## Goal
Extract verbatim the part of the items that opens with the line containing "You are a GUI" and continues through the end of the items, omitting the pictures.

========================================================================

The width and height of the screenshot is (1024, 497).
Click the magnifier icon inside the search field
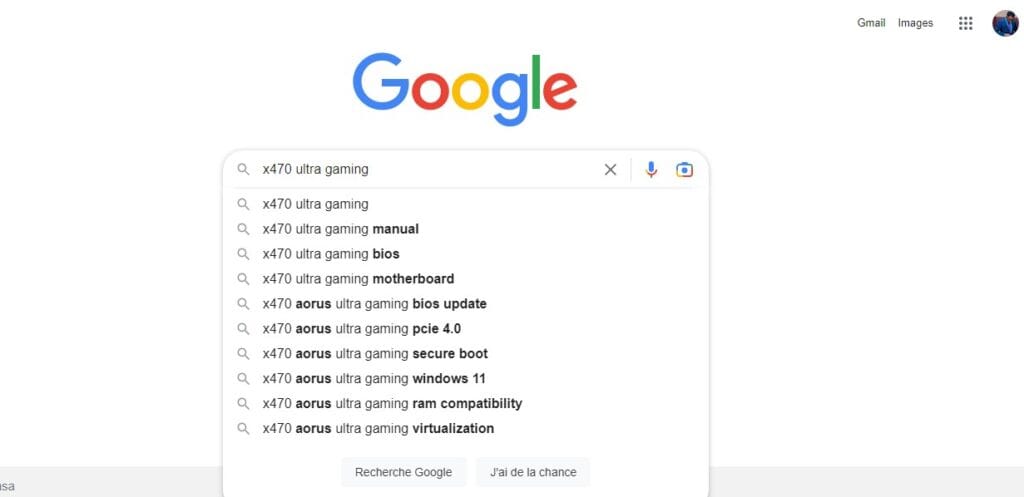243,170
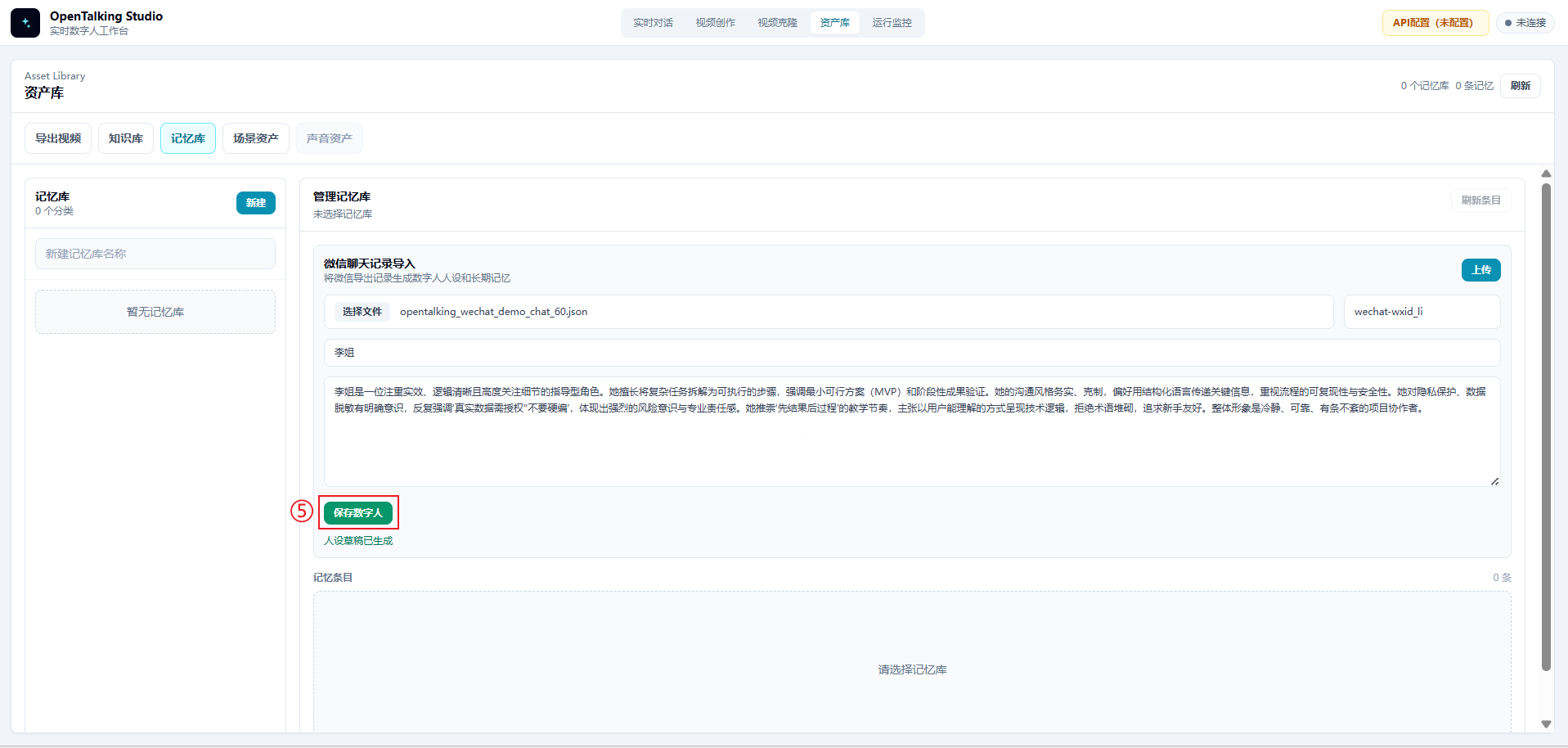Click the 未连接 connection status indicator
This screenshot has height=748, width=1568.
click(x=1525, y=23)
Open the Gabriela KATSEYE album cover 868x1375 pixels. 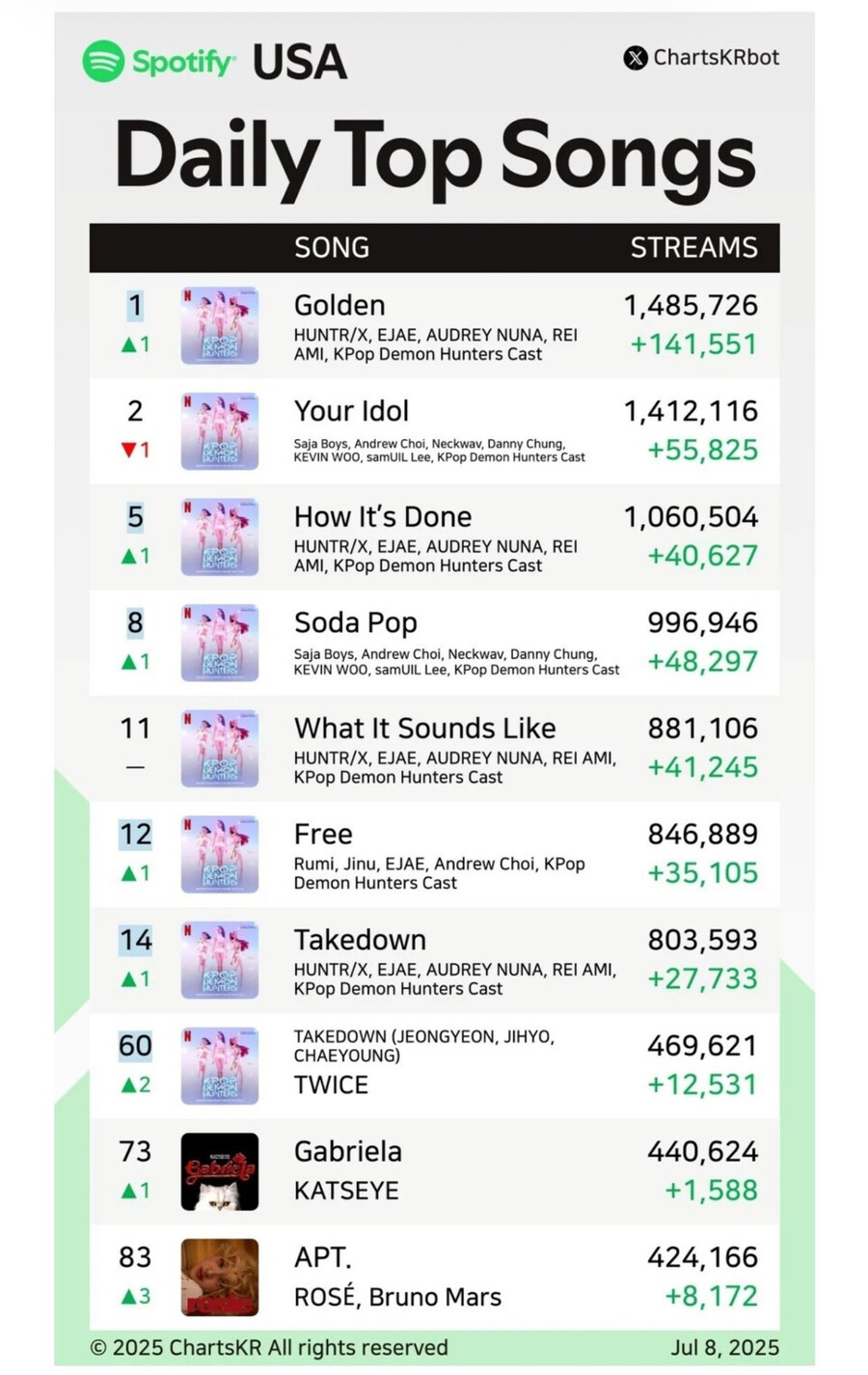tap(220, 1171)
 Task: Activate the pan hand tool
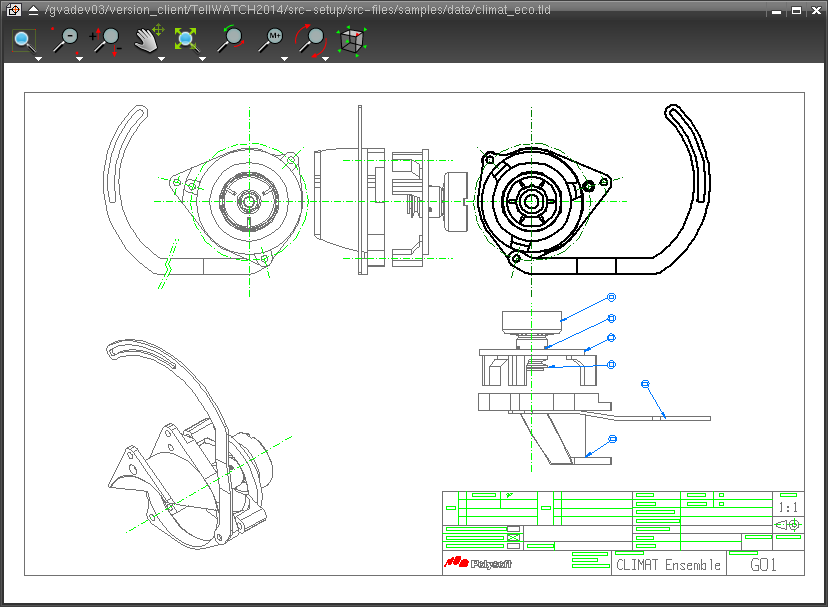[x=148, y=40]
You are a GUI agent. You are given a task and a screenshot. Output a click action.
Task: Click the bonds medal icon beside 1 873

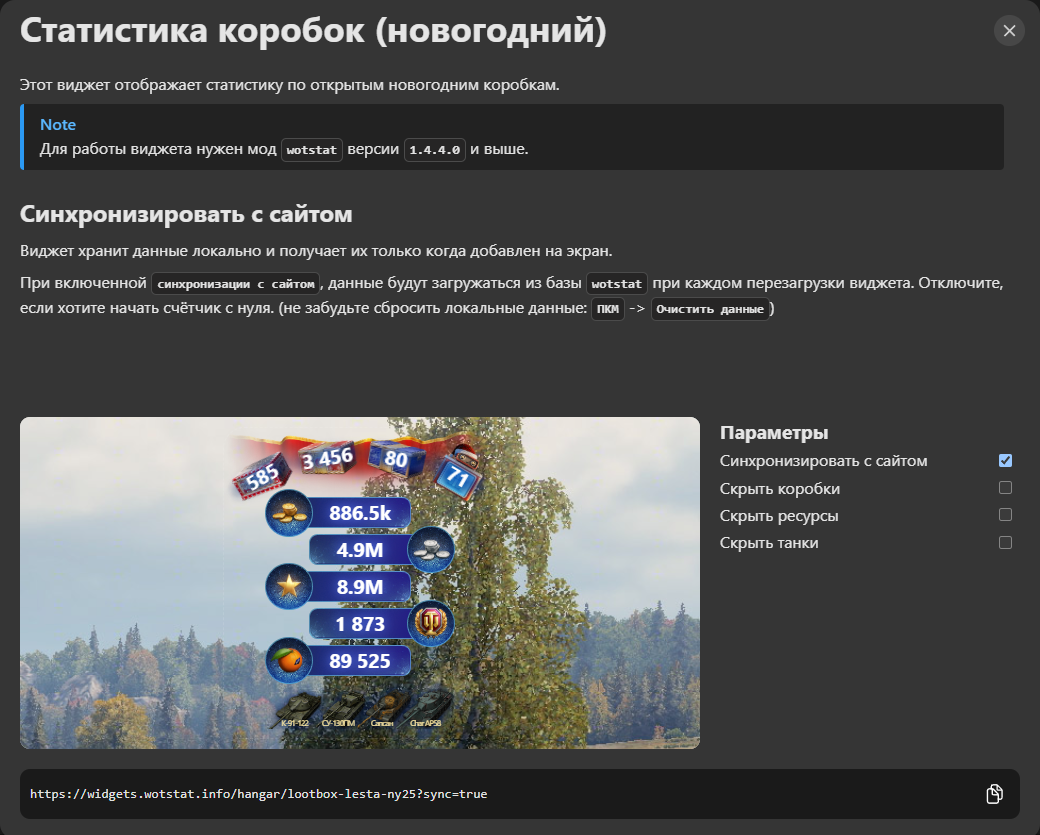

========================================================================

## Full response
You are a GUI agent. You are given a task and a screenshot. Output a click action.
Task: Click the bonds medal icon beside 1 873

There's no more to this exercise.